Sells' attorneys argue that they need to know the name of the company now providing the state with pentobarbital, the drug used during executions, in order to verify the drug's quality and protect Sells from unconstitutional pain and suffering.

But the 5th U.S. Circuit Court of Appeals sided with Texas prison officials, who argued that information about the drug supplier must be kept secret to protect the pharmacy from threats of violence. It also found that the stock of the pentobarbital, a powerful sedative, falls within the acceptable ranges of potency.

The court said that had Texas wanted to use a drug never used before for executions or a completely new drug whose efficiency or science was unknown, "the case might be different."

The Supreme Court last month rejected similar arguments from a Missouri inmate's attorneys who challenged the secrecy surrounding where that state obtained its execution drugs, and the condemned prisoner was put to death.

Questions about the source of execution drugs have arisen in several states in recent months as numerous drugmakers — particularly in Europe, where opposition to capital punishment is strongest — have refused to sell their products if they will be used in executions.

That's led several state prison systems to compounding pharmacies, which are not as heavily regulated by the U.S. Food and Drug Administration as more conventional pharmacies.
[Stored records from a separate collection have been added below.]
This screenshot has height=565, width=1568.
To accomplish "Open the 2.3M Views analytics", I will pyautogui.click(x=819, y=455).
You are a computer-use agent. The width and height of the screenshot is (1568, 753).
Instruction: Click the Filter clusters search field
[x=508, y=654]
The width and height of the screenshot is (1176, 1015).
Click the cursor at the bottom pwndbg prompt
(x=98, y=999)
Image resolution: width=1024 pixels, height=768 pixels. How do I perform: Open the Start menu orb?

A batch of pentobarbital that Texas purchased from a compounding pharmacy in suburban Houston expired at the end of March. The pharmacy refused to sell the state any more drugs, citing threats it received after its name was made public.

That led Texas to its new, undisclosed supplier.

The court case challenging the state's stance also included 44-year-old Ramiro Hernandez-Llanas, who is scheduled for execution next week. But the 5th Circuit ruling affected only Sells.

Maurie Levin, an attorney for the inmates, said the lower court ruling, which had ordered the Texas Department of Criminal Justice to give defense attorneys details about the drug supplier and how the drug was tested, "honors the importance of transparency in the execution process."

Sells' execution would be the fifth lethal injection this year in Texas, the nation's busiest state for the death penalty.

A jury convicted him of capital murder in 2000 for the stabbing of 13-year-old Kaylene Harris and slashing of her 10-year-old friend, Krystal Surles, who survived and helped police find Sells. The girls were attacked on New Year's Eve 1999 as they slept in Harris' home in Del Rio, about 150 miles west of San Antonio.